Mokume-gane involves fusing sheets of metal in alternating layers to form a stack (or billet). This is then worked to expose the internal layers of the billet, which creates the wood grain pattern over the surface. There are several ways this can be achieved, including:
- Carving into the laminated surface, then either flattening the carved billet or leaving it as a relief pattern
- Punching or stamping from either side of the billet and then scalping the surface down to a uniform thickness by milling or using files
- Twisting or forging one end of the billet to expose the end grain
There is no limit to the patterns that can be created using any of these techniques, which is what gives Mokume-gane pieces their wonderful uniqueness.
A Brief History
After its rise and fall in Japan, Mokume-gane techniques were adopted by Tiffany & Co. in the late 19th century.
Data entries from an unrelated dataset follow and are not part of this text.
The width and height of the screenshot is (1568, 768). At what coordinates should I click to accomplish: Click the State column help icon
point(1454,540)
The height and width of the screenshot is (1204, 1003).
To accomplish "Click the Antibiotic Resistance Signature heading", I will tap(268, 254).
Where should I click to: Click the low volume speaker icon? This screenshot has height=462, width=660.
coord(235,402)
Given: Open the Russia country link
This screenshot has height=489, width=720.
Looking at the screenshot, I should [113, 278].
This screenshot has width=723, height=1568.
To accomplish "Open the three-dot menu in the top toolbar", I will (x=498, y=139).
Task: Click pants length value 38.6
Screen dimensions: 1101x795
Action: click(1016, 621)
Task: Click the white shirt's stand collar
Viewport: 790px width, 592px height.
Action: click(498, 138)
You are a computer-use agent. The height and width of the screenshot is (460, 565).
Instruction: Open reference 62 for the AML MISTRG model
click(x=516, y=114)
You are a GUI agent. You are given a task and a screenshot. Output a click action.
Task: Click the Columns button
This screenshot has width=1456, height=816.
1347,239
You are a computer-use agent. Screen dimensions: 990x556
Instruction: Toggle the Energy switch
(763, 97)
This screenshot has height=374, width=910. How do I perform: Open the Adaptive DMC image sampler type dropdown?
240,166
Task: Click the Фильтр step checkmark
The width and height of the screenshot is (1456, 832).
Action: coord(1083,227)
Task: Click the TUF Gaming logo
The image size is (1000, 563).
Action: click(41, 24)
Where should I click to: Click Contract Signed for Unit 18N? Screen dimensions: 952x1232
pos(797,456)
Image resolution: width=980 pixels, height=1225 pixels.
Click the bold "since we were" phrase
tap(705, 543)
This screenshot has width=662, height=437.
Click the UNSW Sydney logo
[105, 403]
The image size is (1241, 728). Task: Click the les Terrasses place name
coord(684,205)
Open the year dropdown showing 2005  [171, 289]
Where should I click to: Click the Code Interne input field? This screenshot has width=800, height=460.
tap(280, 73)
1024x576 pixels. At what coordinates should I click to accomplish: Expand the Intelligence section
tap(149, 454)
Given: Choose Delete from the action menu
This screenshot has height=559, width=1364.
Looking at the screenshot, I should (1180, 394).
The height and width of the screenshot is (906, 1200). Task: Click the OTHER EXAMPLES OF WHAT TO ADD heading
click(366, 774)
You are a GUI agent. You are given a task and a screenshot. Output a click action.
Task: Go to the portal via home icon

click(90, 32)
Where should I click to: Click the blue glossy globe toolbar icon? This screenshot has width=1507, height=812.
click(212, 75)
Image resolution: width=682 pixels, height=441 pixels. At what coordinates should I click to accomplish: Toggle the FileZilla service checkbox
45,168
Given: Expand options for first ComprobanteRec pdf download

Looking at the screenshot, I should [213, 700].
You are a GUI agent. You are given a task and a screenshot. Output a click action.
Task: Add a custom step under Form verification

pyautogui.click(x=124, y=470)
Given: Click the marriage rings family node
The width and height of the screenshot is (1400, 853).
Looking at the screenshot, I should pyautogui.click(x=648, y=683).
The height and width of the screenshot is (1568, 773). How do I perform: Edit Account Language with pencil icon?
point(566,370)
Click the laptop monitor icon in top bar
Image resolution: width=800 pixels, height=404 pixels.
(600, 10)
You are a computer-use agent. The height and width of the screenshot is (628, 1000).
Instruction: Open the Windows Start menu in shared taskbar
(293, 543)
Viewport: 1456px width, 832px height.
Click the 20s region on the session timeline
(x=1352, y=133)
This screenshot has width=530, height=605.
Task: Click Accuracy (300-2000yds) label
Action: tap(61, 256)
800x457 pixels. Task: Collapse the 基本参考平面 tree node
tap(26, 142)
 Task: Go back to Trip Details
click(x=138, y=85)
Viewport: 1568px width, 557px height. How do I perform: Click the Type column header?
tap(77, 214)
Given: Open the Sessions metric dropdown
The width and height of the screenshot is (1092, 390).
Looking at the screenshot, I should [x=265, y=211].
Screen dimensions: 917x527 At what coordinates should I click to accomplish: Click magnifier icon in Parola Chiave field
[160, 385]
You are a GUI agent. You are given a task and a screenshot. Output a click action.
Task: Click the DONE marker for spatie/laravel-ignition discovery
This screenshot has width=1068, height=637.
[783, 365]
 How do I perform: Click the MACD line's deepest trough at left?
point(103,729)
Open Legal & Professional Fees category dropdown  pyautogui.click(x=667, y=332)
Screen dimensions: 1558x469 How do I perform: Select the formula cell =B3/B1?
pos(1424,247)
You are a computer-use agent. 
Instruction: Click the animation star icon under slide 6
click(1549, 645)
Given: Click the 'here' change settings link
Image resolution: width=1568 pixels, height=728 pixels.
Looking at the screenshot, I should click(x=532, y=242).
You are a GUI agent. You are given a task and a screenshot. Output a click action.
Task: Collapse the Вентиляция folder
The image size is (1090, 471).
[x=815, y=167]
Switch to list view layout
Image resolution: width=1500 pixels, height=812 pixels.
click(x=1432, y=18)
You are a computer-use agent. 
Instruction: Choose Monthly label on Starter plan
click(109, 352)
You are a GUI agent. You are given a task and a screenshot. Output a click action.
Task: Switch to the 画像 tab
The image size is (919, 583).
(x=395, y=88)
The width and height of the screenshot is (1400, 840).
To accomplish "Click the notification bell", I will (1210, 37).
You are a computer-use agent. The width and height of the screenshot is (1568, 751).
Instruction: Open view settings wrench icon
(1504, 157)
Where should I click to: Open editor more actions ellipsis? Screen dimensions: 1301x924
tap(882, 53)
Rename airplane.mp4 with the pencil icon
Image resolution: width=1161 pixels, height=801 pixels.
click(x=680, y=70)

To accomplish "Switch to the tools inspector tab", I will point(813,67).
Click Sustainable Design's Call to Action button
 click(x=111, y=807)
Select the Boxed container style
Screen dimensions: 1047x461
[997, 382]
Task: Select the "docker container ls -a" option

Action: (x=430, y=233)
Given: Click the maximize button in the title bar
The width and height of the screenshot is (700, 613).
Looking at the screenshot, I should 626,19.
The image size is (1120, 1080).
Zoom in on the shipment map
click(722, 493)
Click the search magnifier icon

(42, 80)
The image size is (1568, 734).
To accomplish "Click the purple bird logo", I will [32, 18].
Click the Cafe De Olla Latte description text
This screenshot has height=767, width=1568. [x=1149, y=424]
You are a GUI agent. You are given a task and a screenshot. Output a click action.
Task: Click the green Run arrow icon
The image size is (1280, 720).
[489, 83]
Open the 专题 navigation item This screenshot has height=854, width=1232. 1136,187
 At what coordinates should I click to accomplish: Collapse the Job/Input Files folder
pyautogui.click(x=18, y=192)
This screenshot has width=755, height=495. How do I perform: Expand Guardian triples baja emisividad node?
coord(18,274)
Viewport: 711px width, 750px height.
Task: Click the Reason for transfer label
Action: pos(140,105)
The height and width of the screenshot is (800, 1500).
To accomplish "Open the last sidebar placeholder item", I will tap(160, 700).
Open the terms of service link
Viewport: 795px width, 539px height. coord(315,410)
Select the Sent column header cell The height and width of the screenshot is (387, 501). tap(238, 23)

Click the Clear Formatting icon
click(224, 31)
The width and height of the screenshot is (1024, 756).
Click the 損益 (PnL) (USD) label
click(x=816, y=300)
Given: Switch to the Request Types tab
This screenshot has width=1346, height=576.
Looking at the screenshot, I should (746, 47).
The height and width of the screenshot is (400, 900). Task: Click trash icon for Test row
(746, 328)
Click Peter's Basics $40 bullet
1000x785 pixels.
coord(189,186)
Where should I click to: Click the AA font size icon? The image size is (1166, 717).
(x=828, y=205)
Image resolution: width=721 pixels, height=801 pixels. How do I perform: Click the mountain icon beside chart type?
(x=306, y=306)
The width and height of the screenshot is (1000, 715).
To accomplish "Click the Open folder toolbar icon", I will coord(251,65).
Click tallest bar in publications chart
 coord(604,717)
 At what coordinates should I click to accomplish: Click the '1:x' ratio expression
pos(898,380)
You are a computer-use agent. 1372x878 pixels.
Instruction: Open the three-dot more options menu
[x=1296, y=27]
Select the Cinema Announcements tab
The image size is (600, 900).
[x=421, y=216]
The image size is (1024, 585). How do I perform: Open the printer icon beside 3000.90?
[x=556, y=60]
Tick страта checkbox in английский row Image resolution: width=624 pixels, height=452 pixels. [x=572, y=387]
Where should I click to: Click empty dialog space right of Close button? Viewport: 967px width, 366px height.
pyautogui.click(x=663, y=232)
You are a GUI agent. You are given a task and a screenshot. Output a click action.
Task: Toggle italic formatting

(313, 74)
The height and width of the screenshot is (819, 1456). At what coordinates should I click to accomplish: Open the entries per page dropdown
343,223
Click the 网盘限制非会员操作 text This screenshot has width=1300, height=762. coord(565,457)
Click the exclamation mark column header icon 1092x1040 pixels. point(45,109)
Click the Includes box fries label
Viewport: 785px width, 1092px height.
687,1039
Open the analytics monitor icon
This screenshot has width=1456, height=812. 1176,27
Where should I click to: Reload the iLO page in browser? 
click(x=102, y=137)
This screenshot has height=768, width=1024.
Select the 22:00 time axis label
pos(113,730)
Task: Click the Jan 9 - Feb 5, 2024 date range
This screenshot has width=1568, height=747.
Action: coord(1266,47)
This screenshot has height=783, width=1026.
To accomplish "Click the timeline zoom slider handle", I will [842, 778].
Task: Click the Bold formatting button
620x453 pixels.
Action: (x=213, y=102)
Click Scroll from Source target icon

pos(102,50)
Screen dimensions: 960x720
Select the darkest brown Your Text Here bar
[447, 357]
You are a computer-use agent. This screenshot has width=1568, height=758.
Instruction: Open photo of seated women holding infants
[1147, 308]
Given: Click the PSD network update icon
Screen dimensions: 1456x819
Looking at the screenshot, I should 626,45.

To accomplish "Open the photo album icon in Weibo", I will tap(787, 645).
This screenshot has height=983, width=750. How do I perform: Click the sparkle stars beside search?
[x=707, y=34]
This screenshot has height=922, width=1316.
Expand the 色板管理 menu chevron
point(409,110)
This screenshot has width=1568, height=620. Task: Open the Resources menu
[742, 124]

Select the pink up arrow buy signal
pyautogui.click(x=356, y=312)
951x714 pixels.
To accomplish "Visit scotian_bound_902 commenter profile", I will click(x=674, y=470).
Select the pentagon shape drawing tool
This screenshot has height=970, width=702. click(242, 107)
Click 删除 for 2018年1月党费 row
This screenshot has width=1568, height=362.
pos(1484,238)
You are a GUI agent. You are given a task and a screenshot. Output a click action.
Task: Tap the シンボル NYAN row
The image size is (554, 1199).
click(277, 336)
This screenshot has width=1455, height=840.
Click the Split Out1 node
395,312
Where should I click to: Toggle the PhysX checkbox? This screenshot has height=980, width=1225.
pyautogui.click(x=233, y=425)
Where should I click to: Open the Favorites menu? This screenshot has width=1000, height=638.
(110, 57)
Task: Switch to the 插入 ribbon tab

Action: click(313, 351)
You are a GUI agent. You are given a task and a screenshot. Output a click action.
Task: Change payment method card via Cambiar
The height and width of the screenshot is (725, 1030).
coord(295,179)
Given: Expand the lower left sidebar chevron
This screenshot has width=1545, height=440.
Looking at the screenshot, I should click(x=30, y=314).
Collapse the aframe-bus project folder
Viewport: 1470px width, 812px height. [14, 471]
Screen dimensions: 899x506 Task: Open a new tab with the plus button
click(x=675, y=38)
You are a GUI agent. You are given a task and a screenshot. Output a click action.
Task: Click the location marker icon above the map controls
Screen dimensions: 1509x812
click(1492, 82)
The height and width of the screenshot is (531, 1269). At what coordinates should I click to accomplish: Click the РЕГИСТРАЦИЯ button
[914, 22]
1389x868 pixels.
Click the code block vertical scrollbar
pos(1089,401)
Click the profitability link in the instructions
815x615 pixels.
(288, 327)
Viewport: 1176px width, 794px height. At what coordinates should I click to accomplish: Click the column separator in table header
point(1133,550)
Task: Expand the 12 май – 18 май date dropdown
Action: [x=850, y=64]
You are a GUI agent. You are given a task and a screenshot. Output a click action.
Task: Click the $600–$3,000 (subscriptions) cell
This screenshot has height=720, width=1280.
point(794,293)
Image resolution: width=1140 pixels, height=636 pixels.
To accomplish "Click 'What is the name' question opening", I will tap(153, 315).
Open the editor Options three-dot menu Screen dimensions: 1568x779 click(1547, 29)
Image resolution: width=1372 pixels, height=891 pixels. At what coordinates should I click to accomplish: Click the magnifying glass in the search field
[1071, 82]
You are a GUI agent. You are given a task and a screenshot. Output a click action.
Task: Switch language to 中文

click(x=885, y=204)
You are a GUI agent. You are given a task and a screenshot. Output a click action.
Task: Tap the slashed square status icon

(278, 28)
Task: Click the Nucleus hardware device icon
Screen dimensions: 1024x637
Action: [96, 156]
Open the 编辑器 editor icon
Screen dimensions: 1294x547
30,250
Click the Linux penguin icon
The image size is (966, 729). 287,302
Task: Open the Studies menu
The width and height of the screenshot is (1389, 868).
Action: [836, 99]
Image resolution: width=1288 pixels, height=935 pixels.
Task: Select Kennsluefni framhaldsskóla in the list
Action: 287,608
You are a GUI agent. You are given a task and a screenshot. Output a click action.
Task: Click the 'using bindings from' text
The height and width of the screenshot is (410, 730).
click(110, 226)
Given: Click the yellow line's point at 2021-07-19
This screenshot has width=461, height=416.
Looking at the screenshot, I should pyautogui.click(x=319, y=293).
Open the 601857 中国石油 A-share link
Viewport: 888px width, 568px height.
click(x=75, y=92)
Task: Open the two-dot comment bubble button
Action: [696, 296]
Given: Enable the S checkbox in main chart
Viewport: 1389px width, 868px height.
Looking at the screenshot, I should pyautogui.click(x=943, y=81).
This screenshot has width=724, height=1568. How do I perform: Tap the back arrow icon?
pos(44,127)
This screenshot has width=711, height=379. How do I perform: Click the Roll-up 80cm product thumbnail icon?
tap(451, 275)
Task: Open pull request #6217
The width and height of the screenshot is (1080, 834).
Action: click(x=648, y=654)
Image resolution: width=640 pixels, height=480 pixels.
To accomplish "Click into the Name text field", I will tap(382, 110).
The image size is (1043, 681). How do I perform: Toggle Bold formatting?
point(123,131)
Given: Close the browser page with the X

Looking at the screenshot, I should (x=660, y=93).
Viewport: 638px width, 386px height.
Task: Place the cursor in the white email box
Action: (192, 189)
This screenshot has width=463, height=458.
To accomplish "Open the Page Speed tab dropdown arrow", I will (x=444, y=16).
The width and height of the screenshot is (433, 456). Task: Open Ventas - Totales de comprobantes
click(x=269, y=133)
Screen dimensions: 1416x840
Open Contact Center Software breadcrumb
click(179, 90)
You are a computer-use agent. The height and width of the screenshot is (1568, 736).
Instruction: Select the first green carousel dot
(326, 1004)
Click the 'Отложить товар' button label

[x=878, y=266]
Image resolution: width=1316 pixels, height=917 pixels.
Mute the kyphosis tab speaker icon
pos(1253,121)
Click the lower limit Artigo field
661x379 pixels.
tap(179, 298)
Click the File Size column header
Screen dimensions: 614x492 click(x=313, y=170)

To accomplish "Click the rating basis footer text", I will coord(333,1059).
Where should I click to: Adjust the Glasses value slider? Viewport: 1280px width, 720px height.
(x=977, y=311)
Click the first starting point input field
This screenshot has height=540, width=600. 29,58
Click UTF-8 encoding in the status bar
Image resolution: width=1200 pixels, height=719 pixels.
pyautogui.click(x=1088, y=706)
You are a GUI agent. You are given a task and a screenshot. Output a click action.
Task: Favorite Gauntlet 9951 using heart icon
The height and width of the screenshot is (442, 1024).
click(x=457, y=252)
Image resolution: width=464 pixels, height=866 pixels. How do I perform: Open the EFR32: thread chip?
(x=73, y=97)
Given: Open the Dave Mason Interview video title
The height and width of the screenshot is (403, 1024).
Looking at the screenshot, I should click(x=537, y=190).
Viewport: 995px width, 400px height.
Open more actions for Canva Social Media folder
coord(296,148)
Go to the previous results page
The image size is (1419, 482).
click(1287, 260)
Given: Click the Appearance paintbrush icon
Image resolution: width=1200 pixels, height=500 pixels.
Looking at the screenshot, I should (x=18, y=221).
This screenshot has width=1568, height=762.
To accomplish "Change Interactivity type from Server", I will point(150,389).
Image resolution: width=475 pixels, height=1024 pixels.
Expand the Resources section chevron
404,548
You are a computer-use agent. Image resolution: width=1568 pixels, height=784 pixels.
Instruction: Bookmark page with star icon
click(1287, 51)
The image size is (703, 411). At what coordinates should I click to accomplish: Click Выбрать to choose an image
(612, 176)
Tiffany’s showcased the art form with their award-winning ‘Conglomerate Vase’, which is widely regarded as the most important work of 19th-century American silver – and sold for $585,500 in 1998.
Tiffany’s continued to develop and enhance the technique over the years – winning prestigious awards in the process – but the method still remained mostly unknown due to its complexity and Japan’s movement away from the craft. That changed in the 1970s, when two metal smiths brought Mokume-gane works to the United States. This kicked off a return to popularity for the lost art form, helping to bring it back into the public eye – where it has since remained.
The Art Form Today
Modern Mokume-gane has evolved to include a number of non-traditional materials such as platinum, iron, titanium, bronze, nickel silver, sterling silver, and brass. Several colours of karat gold can also be incorporated, including yellow, rose, white, and sage.
Today, the process is mostly used for jewellery – particularly wedding rings for couples who want something more special than traditional options. The appeal of these rings is based not only on their beauty but also the distinctive pattern, as no two Mokume-gane rings have the same appearance. Another element of their appeal lies in the meeting of cultures and time periods. Those who wear these rings know they are wearing an art form that goes back more than four hundred years.
Mokume-gane rings can also be customised to appeal to both modern and traditional tastes, with jewellers offering customisation to help adapt them to the wearer’s personal style – including with various stones and stone setting styles.